All directions at once
This series looks at Dylan’s work from the point of view of the ebb and flow of his writing. Thus rather than only examine a song and relate it to where the ideas came from in terms of literature and music, the series sees Dylan’s changing themes and styles within the music as a clue to what is happening in his life.
So far we have
- 1: A song is like a painting, you can’t see it all if you’re standing too close
- 2: All directions at once: how Dylan’s lyrics empower those who wish to be empowered
- 3: All Directions at once: The prelude to the explosion (1959-1961)
- 4: All directions at once: The explosion (1962).
- 5: All directions at once: Making a name, getting known, arguing about copyright
- 6: All directions at once: learning the folk, moving on
- 7: All directions at once: for every hung up person in the whole wide universe.
- 8: All directions at once: Bob Dylan in 1964 (while we were still in 1963)
- 9: All directions at once 9: So far ahead of the game we lost sight
An index of the articles is also being compiled at All Directions at Once
Words tend to take on a life of their own – perhaps Dylan didn’t make the connection between Neptune and the Titans – but does it matter?
The namers of the ‘Titanic” ship, and of the “Olympic” ship apparently knew of the mythical battle between the Titanic and Olympic gods, the latter being victorious.
But maybe he did – which side were you on?
Well, Larry, as I write this series I am developing the idea that Bob was never on anyone’s side apart from in that strange 18 month spell in 1979/80. The rest of the time he was indeed travelling in all directions at once. But even Ewan MacColl who so clearly had one direction in terms of his Communist Party membership, and his devotion to working class folk music, could still leap into a new direction with such a beautiful song as “The First Time”.

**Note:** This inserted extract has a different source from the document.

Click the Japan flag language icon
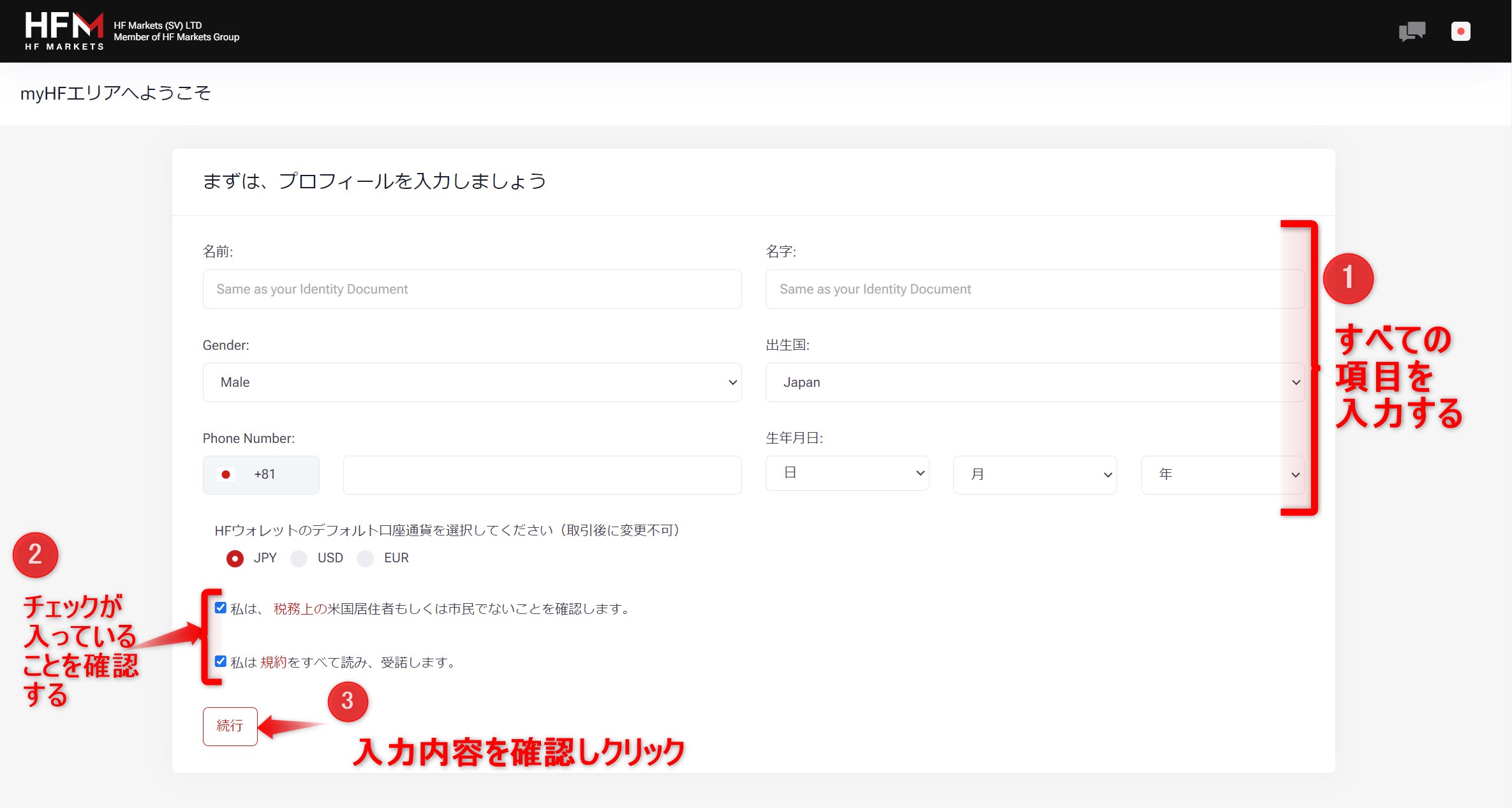This screenshot has height=808, width=1512. pos(1460,31)
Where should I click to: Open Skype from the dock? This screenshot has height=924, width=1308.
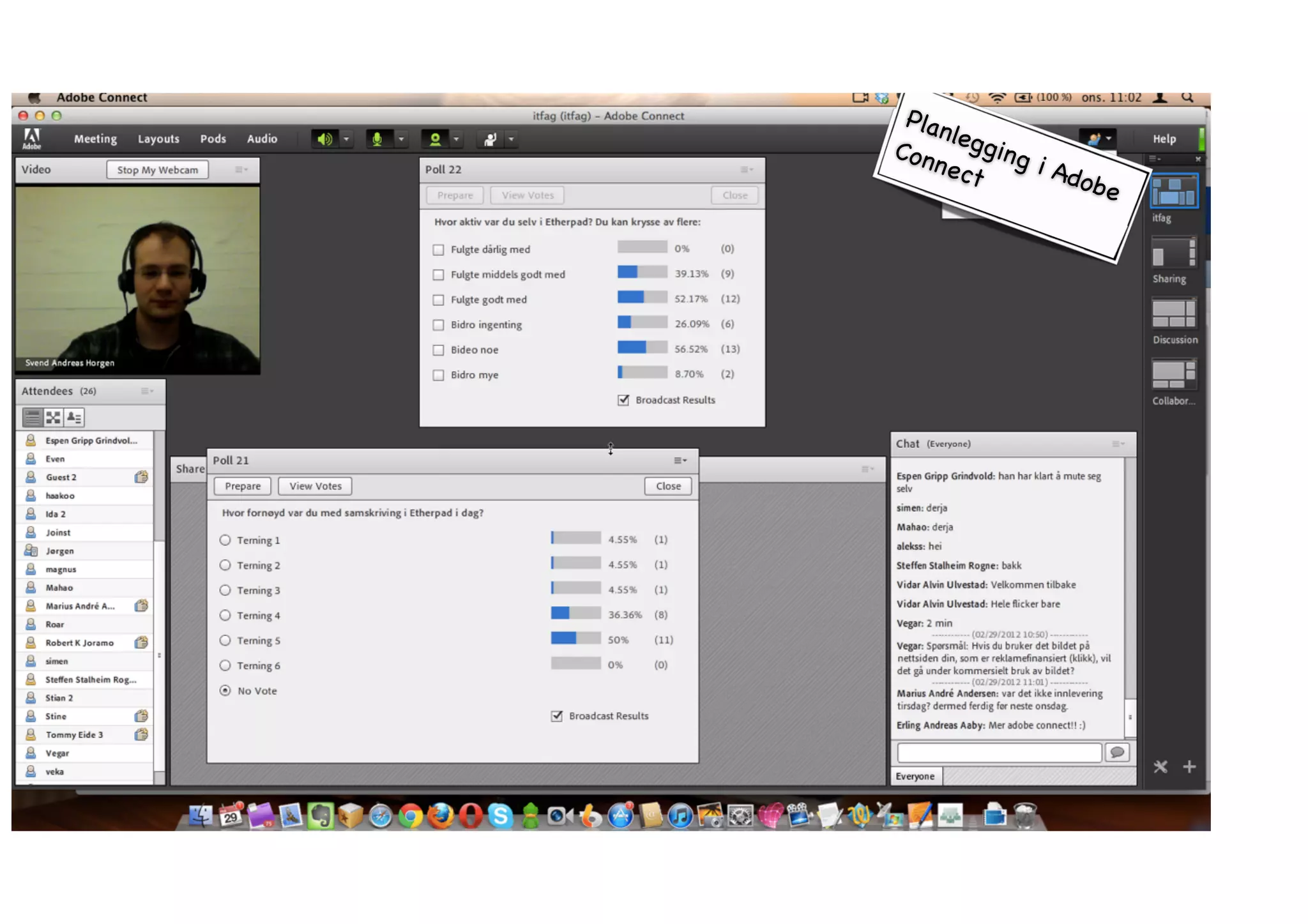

The more I consider this, the more I am thinking that quite a few of us do indeed travel in multiple directions. Dylan was just an extreme example
Nice article.
Dylan’s interest in the classics goes back a very long way, the Titan/Neptune link is part of core Greek mythology, so I tend to think that Dylan would have been aware of it. The stanza is pretty tightly constructed in other ways.
I’m usually puzzled by the people that the state designates as potentially dangerous. Ewan McColl was a deeply intolerant person and there wouldn’t have been room for anybody in his revolution other than himself. Interestingly, while he banged on about authenticity he – like Bob – travelled under an alias.
Ewan McColl’s fight against the ruling class did however make him write ‘The Manchester Rambler'(1932) an inspirational song about the ‘Mass Trepass of Kinder Scout’, often forgotten today, which led to the opening up of public rights of way for walkers and also was responsible for the establishment of the ‘National Trust’.
I particularly like the verse about the rights of grouse shooters to meet and shoot, something dearly respected by the goverment today. A lot of this ‘us’ and ‘them’ is still around and I tend to side with the Manchester ramblers rather than the grouse shooters!